Surely it's no secret (courtesy of my personal Top 10 Metal Albums post) that I love me some cheesy folk metal. So imagine my joy when I saw a band described as "Celtic Folk Metal" in this week's New Releases thread on /r/metal. So I went to YouTube, and clicked on the first Steignyr song that came up (Tales of a Forgotten Hero, apparently the title track of their second album). Upon realizing that I own better medieval-y garb than anyone in this band, I decided I had to give their newest release a shot. This is also my first encounter with Steignyr, so this will even be the first album I review with no prior conceptions about the band.

The best way I've come up with to describe Steignyr is that they sound like a less folky Eluveitie with a deeper vocalist. Granted, saying a band is less folky than Eluveitie is like saying a person is less wet when they're not in a swimming pool, because, for crying out loud, Eluveitie has a full-time hurdy-gurdy.

First thing I'll say is that, generally, I enjoyed this album at first. Steignyr doesn't anything particularly special or new. Male harsh vocals plus clean female vocals is an old formula, but they do it very well overall. Otherwise I think the vocals mix with the overall sound very well without getting in the way of the music. Musically, you don't get anything too special out of The Prophecy of the Highlands either. Keyboards are put to good effect throughout, and are mostly responsible for giving the album its folky feel. Though I have to feel like a live performance from this band will rely strongly on pre-recorded backing tracks. Of course, I'm also unlikely to find out, as they're from Barcelona.

Anyway, on to the individual songs. "The Valley of Dragons" has just the kind of deliciously cheesy name I hope for out of folk metal, but unfortunately the tracks immediately following it leave a bit to be desired, and are mostly solid background noise. "Spirit of Victory" stands out the most in a positive sense by virtue of being the song that most does what I think folk metal as a whole tries to accomplish: making the listener feel awesome. The guitar riffs for the opening minute are a damn lot of fun, and the rest of the track is very able to live up to that.

Unfortunately, not much else here is worth noting, which I'd say is the album's biggest weakness. Songs that just grate on me are the only other reason I seem to notice any other tracks on this album. One part that stands out for me is about 3 minutes into "Sons of Earth" where you get a big build up leading to all instruments but the lead guitar cutting out and you expect at least a fun, half-hearted attempt at a guitar solo. Instead, you get what I can only describe as a man with a cast on each hand trying to solo with a poorly tuned guitar and giving up after like six seconds. "Hammer of Agony" has a chorus that just annoys the hell out of me for no rational reason. Backing female vocals are definitely at their worst here, and sound like the backing vocalist forgot to warm up before this studio session. Speaking of bad vocals, avoid the chorus of "Awakening of Revenge," because their vocalist should really just stick to the harsh vocals. Jesus Christ, this guy couldn't find a key in a fucking locksmith's shop.

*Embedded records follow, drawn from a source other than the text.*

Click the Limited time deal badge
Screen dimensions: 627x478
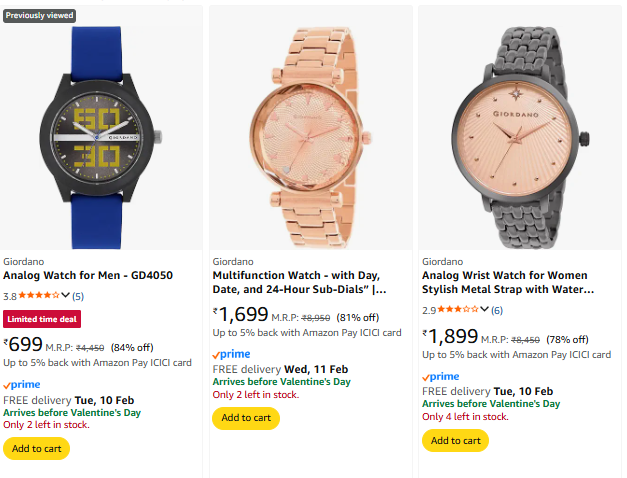(41, 319)
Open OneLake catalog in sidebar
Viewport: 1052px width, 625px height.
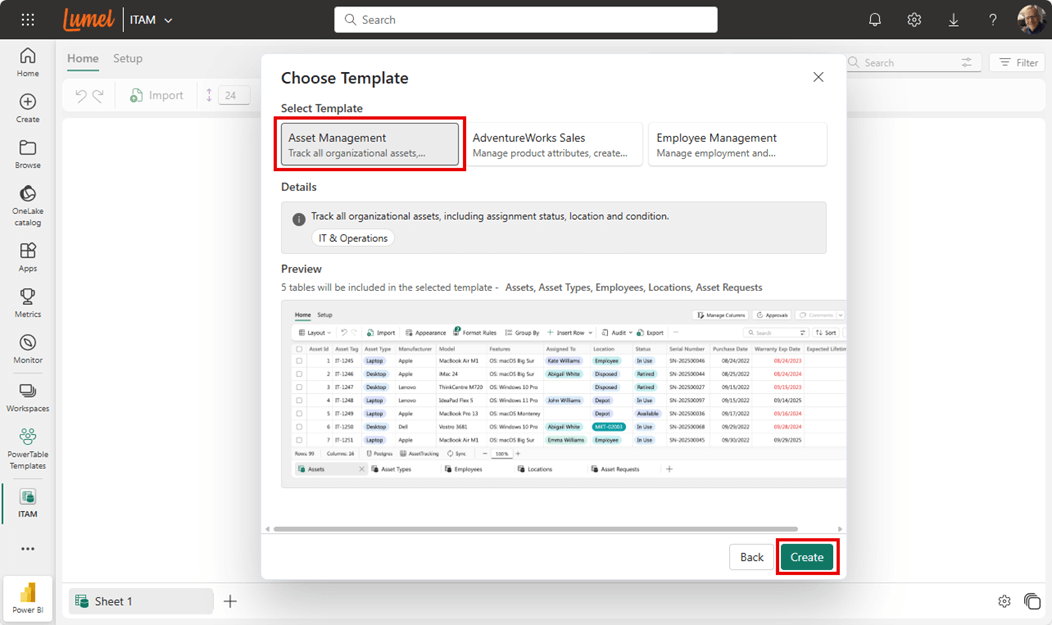(28, 204)
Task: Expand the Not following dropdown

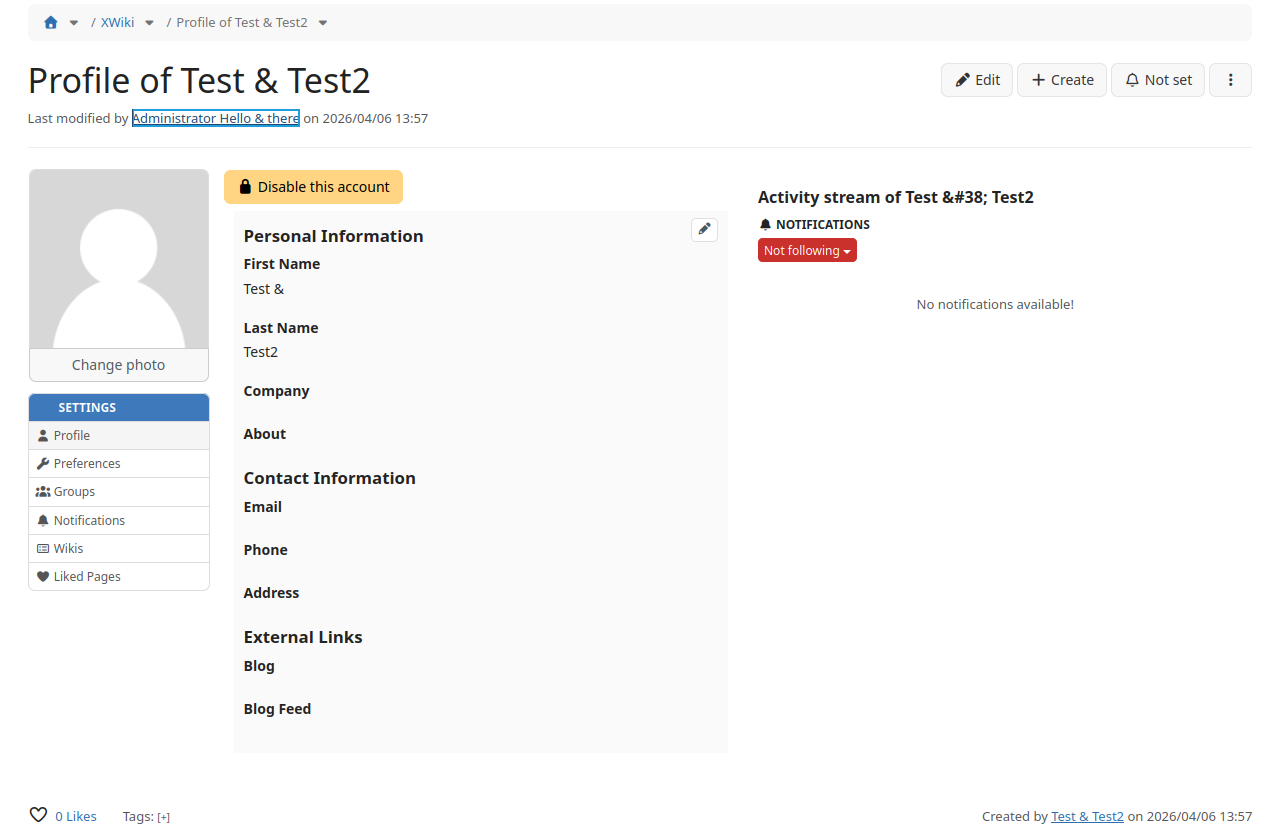Action: pyautogui.click(x=807, y=251)
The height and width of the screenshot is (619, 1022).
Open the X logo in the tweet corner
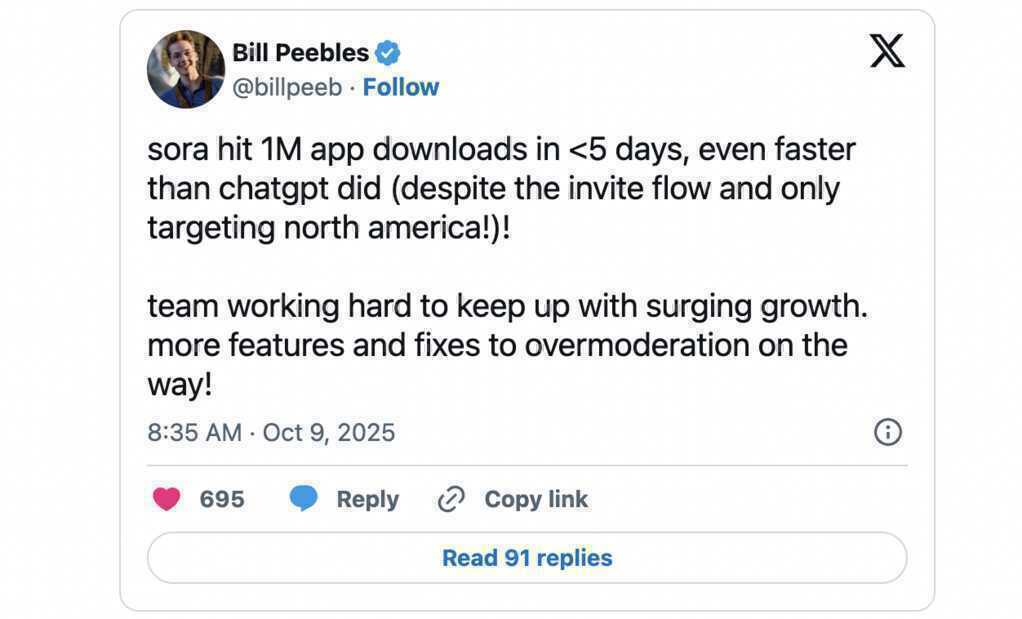point(886,51)
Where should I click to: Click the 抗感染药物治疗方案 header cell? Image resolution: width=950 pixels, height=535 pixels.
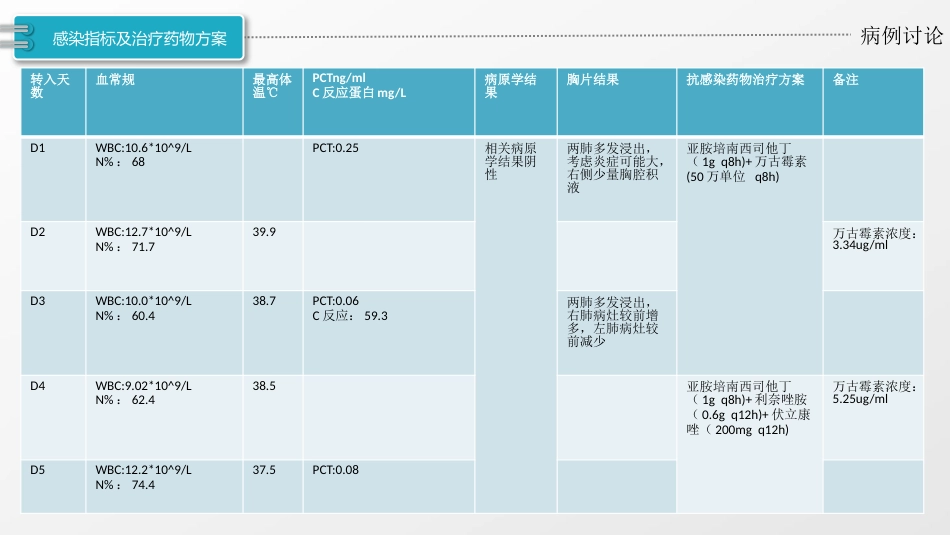[x=749, y=102]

This album is definitely better the less you listen to it. Over the course of writing this review (which took well over a week, thank you very much grad school), I went from being pretty enthusiastic about this album to having no desire to listen to it again for quite some time, if at all. It's a solid effort, and the production quality is a huge step up over their first studio release, but the more you listen, the more the imperfections stand out, and they more you'll find yourself wishing you were listening to pretty much anything else... except The Astonishing.